With 11 personnel aboard, the 6,540-gross-ton Simushir was en route from Port Angeles, Wash., to Provideniya, Russia, when it lost power. Canadian Coast Guard vessels Sir Wilfred Laurier and Gordon Reid were dispatched to the scene.
According to Dan Bate, communications officer with the Canadian Coast Guard, while the vessel was drifting without power, the captain — who had suffered head trauma — was airlifted off the vessel by a Canadian Forces Cormorant helicopter.
“The crew couldn’t take care of him based on limited resources they had on board. It was rough conditions out there,” Bate said.
The U.S. Coast Guard also responded, quickly dispatching the Coast Guard cutter Spar, a 225-foot seagoing buoy tender home-ported in Kodiak, to Simushir’s location with a state of Alaska emergency towing system (ETS) on board.
In a news release, the U.S. Coast Guard stated that the ETS was developed as a tool to assist disabled vessels. It can be deployed either by helicopter or from a tug or other vessel of opportunity. The system was developed following the grounding of the 738-foot cargo vessel Selendang Ayu in December 2004 near Unalaska. Both Spar and Sir Wilfred Laurier had trained for a similar incident during Arctic Shield 2013 near Teller, Alaska.

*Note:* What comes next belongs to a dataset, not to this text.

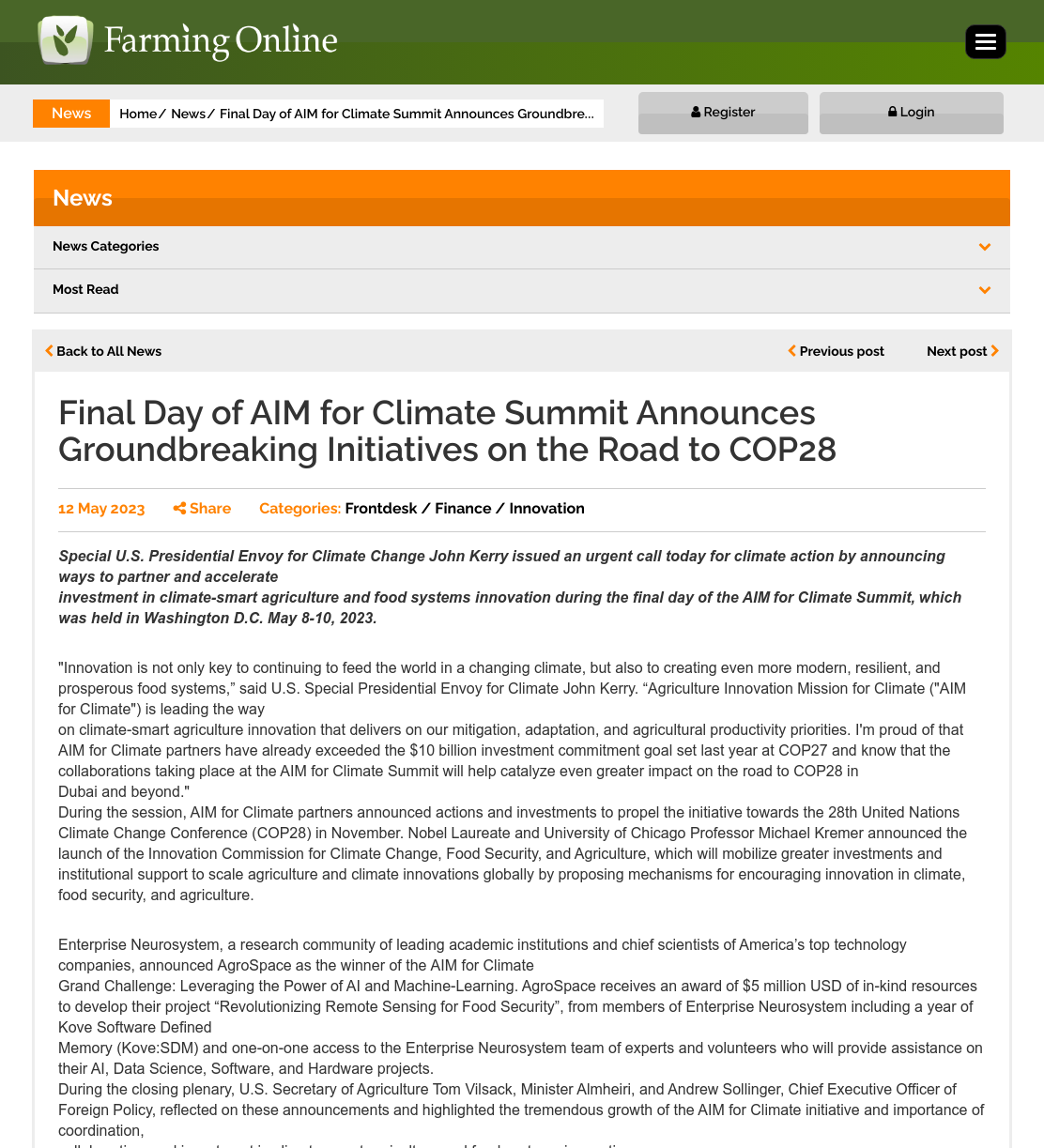
Task: Go to Previous post arrow
Action: 791,351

Reported to be carrying 500 tons of bunker fuel and 60 tons of diesel, the drifting ship raised alarms ashore. The council of the Haida Nation expressed concern about the safety of shipping along that stretch of coastline, where controversy already was ripe at the prospect of increased oil tanker traffic.
“The Haida Nation’s worst fear is coming true,” said Peter Lantin, president of the Haida Nation. “Our priority is to minimize the impact on our homeland and get our people on-site to start dealing with the grounding. We’ll deal with the politics of the situation later.”
The Haida Nation is on record as being opposed to oil tanker traffic off Haida Gwaii. The proposed Enbridge Northern Gateway pipeline to Kitimat on B.C.’s coast and the potential for large volumes of tanker traffic has drawn criticism on the coast and across Canada.
According to Kris Schumacher, marketing and communications officer with the Prince Rupert port authority, Simushir lost power late in the evening of Oct. 16 as a result of a failed oil-cooling pump.
Simushir, which was nine miles offshore when Gordon Reid secured the first towline at 1830 hours on Oct.17, was reported to be 29 miles from land as of 0930 the next day. The oceangoing U.S.-based tug Barbara Foss arrived at the scene at 1730 and took Simushir under tow and proceeded toward Prince Rupert.
Schumacher said Barbara Foss towed Simushir into the jurisdiction of Port of Prince Rupert in the early morning of Oct. 20, where it was met by a British Columbia Coast Pilot and support tugs from SMIT Marine, and navigated to Fairview Container Terminal for repair.
The Haida Nation remained critical of the incident, pointing out that had it occurred in Hecate Strait on the east side of Haida Gwaii, things could have turned out much worse.
“Hecate Strait is the fourth most dangerous body of water in the world. Even Environment Canada acknowledges that,” said Lantin. “If this accident had happened in Hecate Strait, I believe we would have had a ship grounded and breaking apart onshore. Throughout the rescue operation, conditions in the strait were much, much worse than on the west coast. It is a folly to believe that a ‘super tug’ can manage a fully laden oil tanker in the strait under those conditions.”
Following successful replacement of the oil pump, Simushir sailed from the Port of Prince Rupert under its own power Oct. 27.